== DIRECTIVE ==
Find each line in the records below that contains the word "should", and copy every such line in full.
══ DATASET
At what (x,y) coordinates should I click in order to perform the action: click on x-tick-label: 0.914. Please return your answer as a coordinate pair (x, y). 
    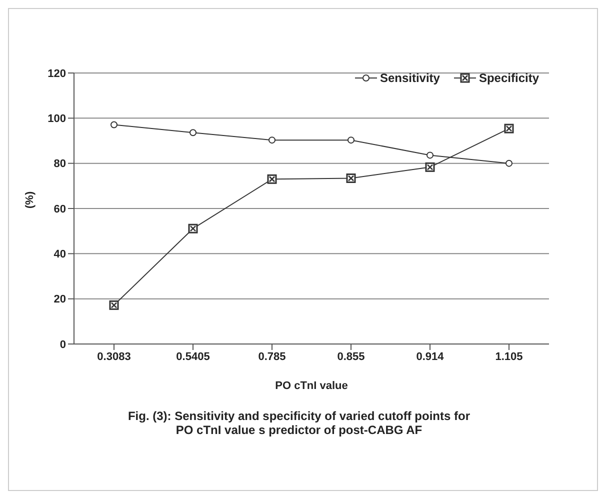
    Looking at the image, I should click on (430, 356).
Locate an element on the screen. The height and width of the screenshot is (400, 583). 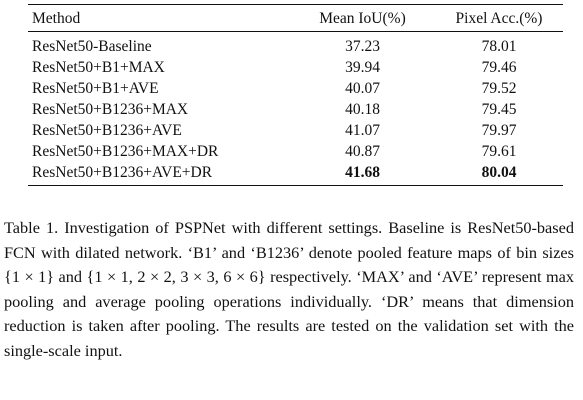
cell-pixel-acc: 79.45 is located at coordinates (499, 110).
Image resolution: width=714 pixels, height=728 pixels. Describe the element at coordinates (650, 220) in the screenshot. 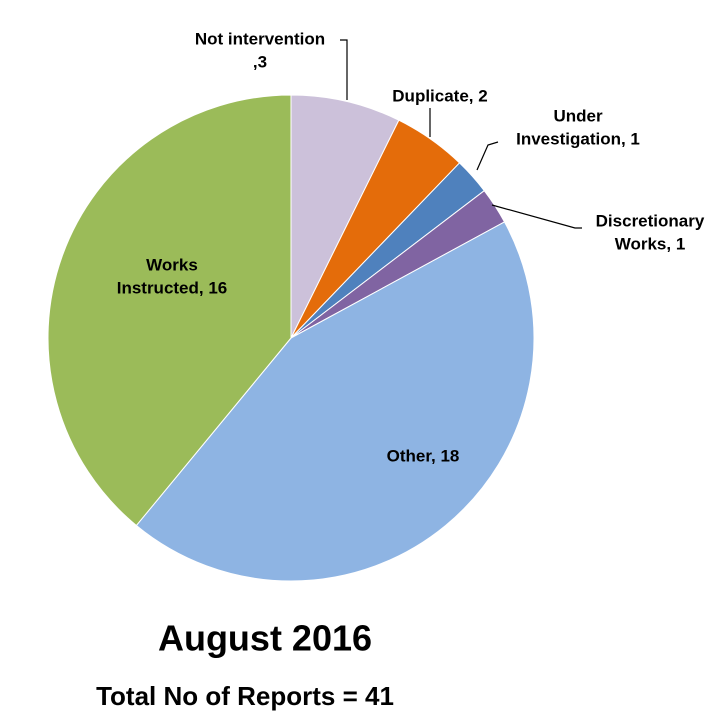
════
== WRITTEN ANSWER ==
At what (x,y) coordinates should I click in order to perform the action: click on x-tick-label: 0.914. Please return your answer as a coordinate pair (x, y). 
    Looking at the image, I should click on (430, 356).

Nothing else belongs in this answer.